Pernyataan ini merujuk pada kewenangan baru Danantara yang tidak sekadar mengelola dividen, tetapi juga bisa melakukan aksi korporasi seperti penutupan anak usaha yang dinilai tidak lagi relevan.

Peringatan Pengamat: Jangan Cuma Administratif, Target Harus Realistis

Pengamat Ekonomi dan Kebijakan Publik Universitas Paramadina, Wijayanto Samirin, sepakat bahwa kebijakan menutup entitas yang sudah tidak strategis adalah langkah yang tepat. Ia menilai selama ini salah satu hambatan terbesar dalam pengelolaan BUMN adalah suliitnya "mematikan" perusahaan yang sudah tidak punya fungsi.

Namun, Wijayanto mengingatkan agar transformasi tidak dilakukan secara terburu-buru. "Restrukturisasi harus bertahap dengan target yang realistis.

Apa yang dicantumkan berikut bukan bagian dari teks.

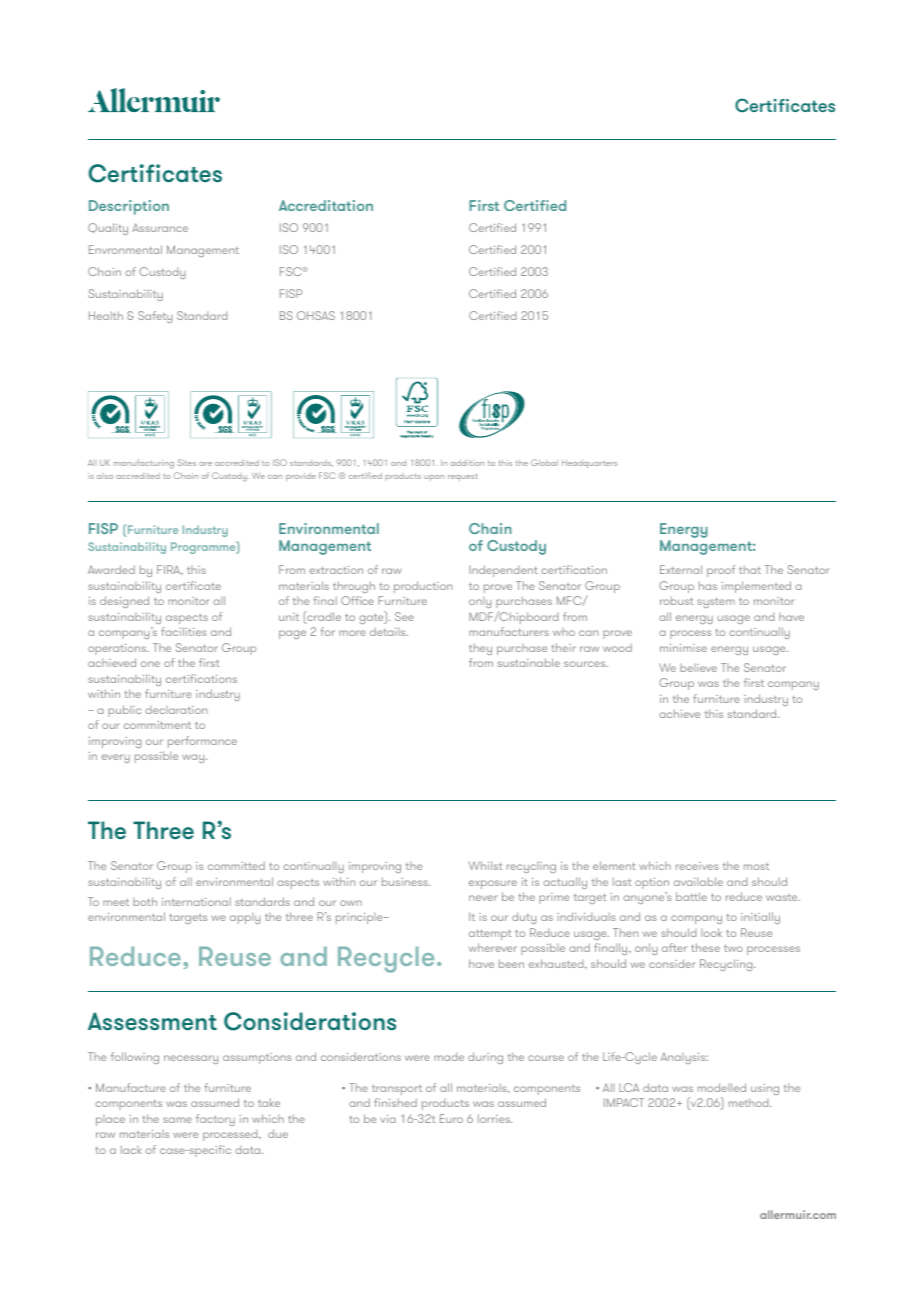 The height and width of the screenshot is (1308, 924). I want to click on Headquarters, so click(589, 464).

Kalau terlalu cepat, yang terjadi hanya konsolidasi administratif, bukan integrasi operasional yang efektif," ujarnya.

Ia mencontohkan, holding BUMN yang terbentuk sebelumnya kerap hanya menggabungkan laporan keuangan tanpa ada efisiensi nyata di lapangan. Hal inilah yang harus dihindari oleh Danantara ke depan.

Rencana restrukturisasi ini menjadi sorotan karena menyangkut aset negara yang dikelola oleh puluhan BUMN besar, mulai dari energi, perbankan, hingga telekomunikasi. Jika eksekusinya tepat, bukan tidak mungkin dividen yang disetor ke negara bisa meningkat signifikan dalam beberapa tahun ke depan.

Reporter: Sigit Wicaksono
Sumber: viva.co.id This article was automatically rewritten by AI based on the source above without altering the facts of the original article.